- _Task statement_
Copy each line of text from the entries below word for word, and leave out the pictures.

- _Exercise materials_

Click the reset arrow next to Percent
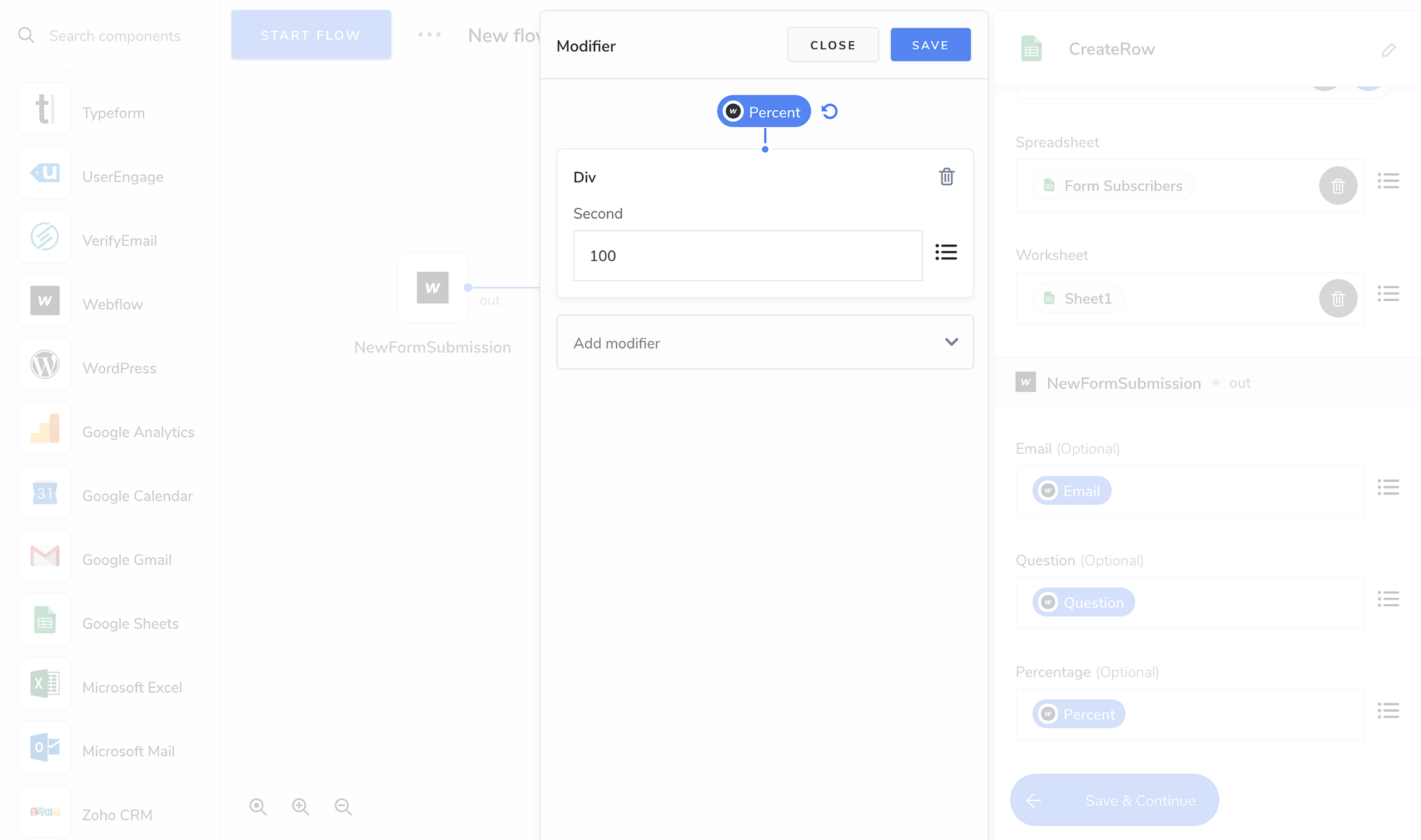This screenshot has height=840, width=1421. 830,111
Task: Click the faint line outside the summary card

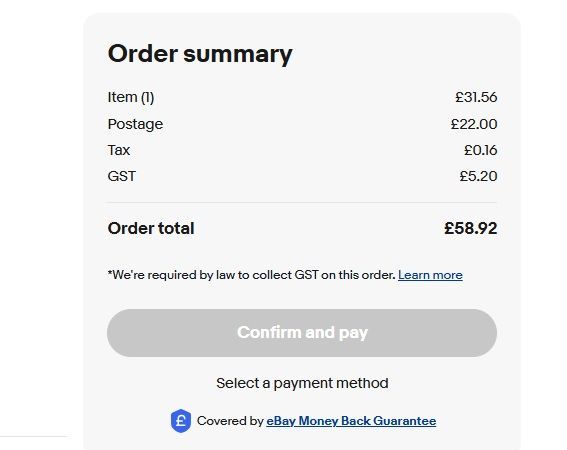Action: pos(35,436)
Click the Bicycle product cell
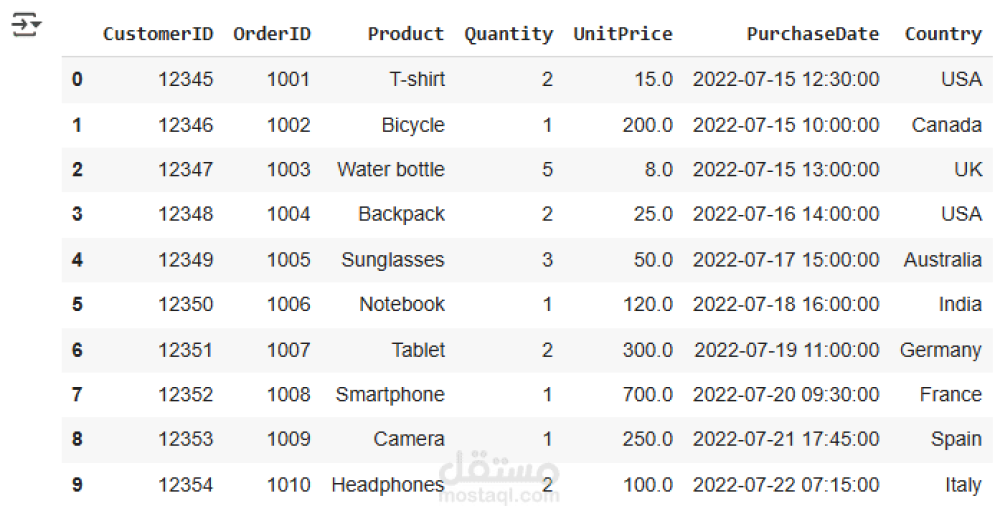This screenshot has width=1000, height=516. point(413,125)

- _Reply_
Click the reset arrow next to Percent
This screenshot has height=840, width=1421. 830,111
Task: Click the faint line outside the summary card

Action: pos(35,436)
Click the Bicycle product cell
This screenshot has width=1000, height=516. point(413,125)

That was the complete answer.